Ist das Gebäude fertiggestellt und eine Netzinfrastruktur implementiert, kann die Produktionsstraße geplant werden. XR-Anwendungen können die Effizienz solcher Planungsprozesse durch die Darstellung von virtuellen Inhalten wie 3D-Modellen, digitalen Zwillingen sowie räumlicher Vermessung der Produktionshalle wesentlich erhöhen. Da weder die X-Craft noch die Navigator 500 zur Darstellung von 3D-Modellen fähig sind, empfiehlt sich in diesem Anwendungsszenario die HoloLens 2, die über verschiedene Sensoren zur Erfassung von Hand- und Kopfbewegungen sowie Augentracking oder Iriserkennung (zum Systemlogin) verfügt. Integrierte Tiefensensoren ermöglichen außerdem eine Verortung von 3D-Objekten im realen Raum. Allerdings gehen diese Features mit einem hohen Ressourcenverbrauch einher, aus dem eine kurze Akkulaufzeit von maximal drei Stunden resultiert. Da die HoloLens 2 lediglich staubgeschützt ist und das semi-transparente Display in Außenbereichen aufgrund des schwachen Kontrastverhältnisses sehr schlecht funktioniert, eignet sich die HoloLens 2 eher zum Einsatz im Innenbereich – zum Beispiel im Reinraum. Für den effektiven Einsatz der HoloLens 2 sind Nutzer auf eine intakte Netzinfrastruktur angewiesen. Es wird eine stabile WLAN-Verbindung benötigt, um mit externen IIoT-Systemen oder Cloud-Plattformen interagieren zu können. Darüber hinaus ist die HoloLens 2 nativ nicht mit gewöhnlichen Sicherheitshelmen kompatibel. Hier muss auf das System Trimble XR10 zurückgegriffen werden, welches als Kombination aus Hard-Helm und HoloLens 2 allerdings noch nicht auf dem deutschen Markt verfügbar ist.

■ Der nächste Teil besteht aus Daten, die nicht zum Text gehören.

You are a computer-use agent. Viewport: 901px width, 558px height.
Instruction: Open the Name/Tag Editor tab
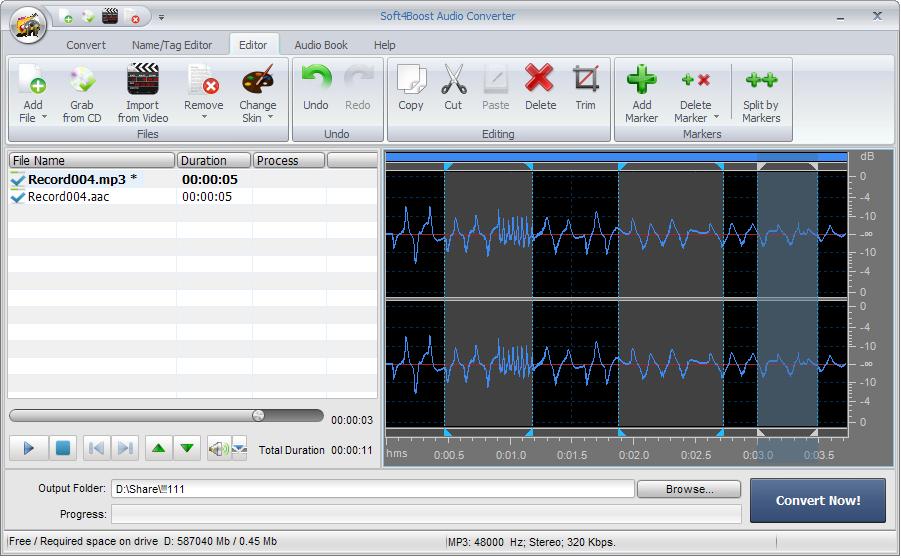click(x=172, y=45)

Bild: August-Wilhelm Scheer Institut
Bild: August-Wilhelm Scheer Institut

Use Case 3 Inbetriebnahme mit der RealWear Navigator 500

Auch während des Maschinenbetriebs ergeben sich Anwendungsfelder von XR. Durch das Bereitstellen von Informationen wie Schaltplänen und Anleitungen, oder über audiovisuelle Kommunikation mit Experten können XR-Anwendungen als Assistenzsysteme für die Inbetriebnahme und Wartung von Maschinen eingesetzt werden. Allerdings erfordern diese Tätigkeiten häufig ein freies Sichtfeld. Im Gegensatz zu den Vergleichsmodellen besitzt die Navigator 500 kein semi-transparentes Display, sondern einen Viewer der sich individuell anpassen und beliebig im Bereich des Auges positionieren lässt. Ein entscheidender Vorteil dieses kleinen Displays ist das weitgehend freie Sichtfeld. Nutzer können somit situationsabhängig entscheiden, ob sie Informationen über das Display beziehen möchten. Weniger erfahrene Anwender können die Positionierung des Viewers als komplex wahrnehmen, da sich das Display entlang verschiedener Achsen verstellen lässt. Ist der Viewer nicht korrekt ausgerichtet, werden Inhalte unscharf oder außerhalb des Sichtfelds visualisiert. Für komplizierte Störfälle oder langwierige Inbetriebnahme-Prozesse soll die Akkulaufzeit von bis zu acht Stunden die Funktionsfähigkeit der Navigator 500 absichern. Zusätzlich ist das Austauschen des Akkus im laufenden Betrieb möglich. Ähnlich wie die X-Craft ist die Navigator 500 aufgrund des integrierten SIM-Karten-Slots auch ohne lokale Netzwerkverbindung nutzbar. Allerdings unterstützt das XR-System von RealWear nur 4G(LTE)-Verbindungen und kann somit weniger große Datenmengen versenden als die X-Craft.

Hardware setzt Grenzen

Trotz des Potentials von Extended Reality für die Industrie legt die Hardware den praktischen Anwendungsfällen noch Beschränkungen auf. Da die stetige Weiterentwicklung der Technologien, in Bezug auf Brillenformfaktor, Field-Of-View oder intuitivere Handhabung, unter anderem mit einem besseren Preis-Leistungsverhältnis einhergeht, dürfte XR für Industrieunternehmen zunehmend attraktiver werden. Durch Analyseservices, basierend auf Big-Data- und Machine-Learning-Verfahren, werden XR-Systeme Informationen künftig noch effizienter aufbereiten, um eine tragende Rolle in modernen Produktionsprozessen zu übernehmen.